Pasteurellaceae. Part of a larger group of bacteria, the Pasteurella-Haemophilus-Actinobacillus complex. The taxonomy of this group is complex and incomplete. Additionally, the members are not all readily speciated by biochemical means.
Rats and mice are the primary carriers, although guinea pigs, hamsters, and gerbils may also be infected.
Common in laboratory populations. Prevalence in the wild is unknown, although likely to be common.
P. pneumotropica is transmitted by direct contact with infected animals or their secretions. Humans are not commonly carriers, nor does the organism multiply or live for long periods in the environment.

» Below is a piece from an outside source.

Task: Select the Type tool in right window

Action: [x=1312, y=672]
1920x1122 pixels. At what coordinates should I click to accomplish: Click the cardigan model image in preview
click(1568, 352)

Clinical Signs and Lesions
Infection of immunocompetent and most immunodeficient animals with P. pneumotropica is asymptomatic. Rarely, clinical signs are seen if infected animals are stressed, or, as with any other opportunistic agent, there is a convenient port of entry. Nude mice with P. pneumotropica may develop retrobulbar abscesses of the lacrimal gland, sometimes associated with a penetrating foreign body. P. pneumotropica has been found associated with conjunctivitis, rhinitis, otitis, and cervical lymphadenitis in mice and rats. In immunosuppressed animals infected with Pneumocystis or other pathogens, P. pneumotropica co-infection may lead to suppurative bronchopneumonia. Co-infection with P. pneumotropica has been shown to exacerbate respiratory disease in mice with Mycoplasma or Sendai virus infections.
P. pneumotropica is best detected by culture or by specific PCR. Cultures should be taken from the usual colonization sites: the nasopharynx, the vagina, and the intestines. P. pneumotropica may also be isolated from the conjunctiva in some cases. Screening mice via serology is not recommended, as animals with subclinical infections are often negative via serology, and animals infected with other Pasteurellaceae may show cross-reactivity.
Interference with Research
Animals carrying P. pneumotropica may be suitable for research, unless clinically ill. This is an organism best excluded from colonies of immunodeficient animals, however.
Prevention and Treatment
Prevention of P. pneumotropica infection consists of exclusion of P. pneumotropica carriers from the animal facility. Quarantine or rederivation of incoming animals may be particularly valuable in this respect. Exclusion of wild or feral animals from animal facilities is also important. P. pneumotropica is a fragile organism, which does not survive long outside a host. It may be difficult to transmit to healthy animals using dirty bedding, which may make sentinel monitoring programs unreliable.
Treatment is possible, but it is unlikely that antibiotic treatment will resolve a carrier state. P. pneumotropica may be transmitted to fetuses in utero, through contact with infected uterine tissue. Embryo transfer, rather than hysterectomy rederivation, may be the best choice for a P. pneumotropica-infected colony. Hysterectomy rederivation may be accomplished by treating animals with antibiotics before surgery, careful attention to aseptic technique, and taking precautions such as dipping the removed uterus in a disinfectant before removing the pups.
Due to its fragility in the environment, stringent environmental decontamination is not necessary. Regular cleaning and the use of a high-level disinfectant should suffice to rid the environment of P. pneumotropica.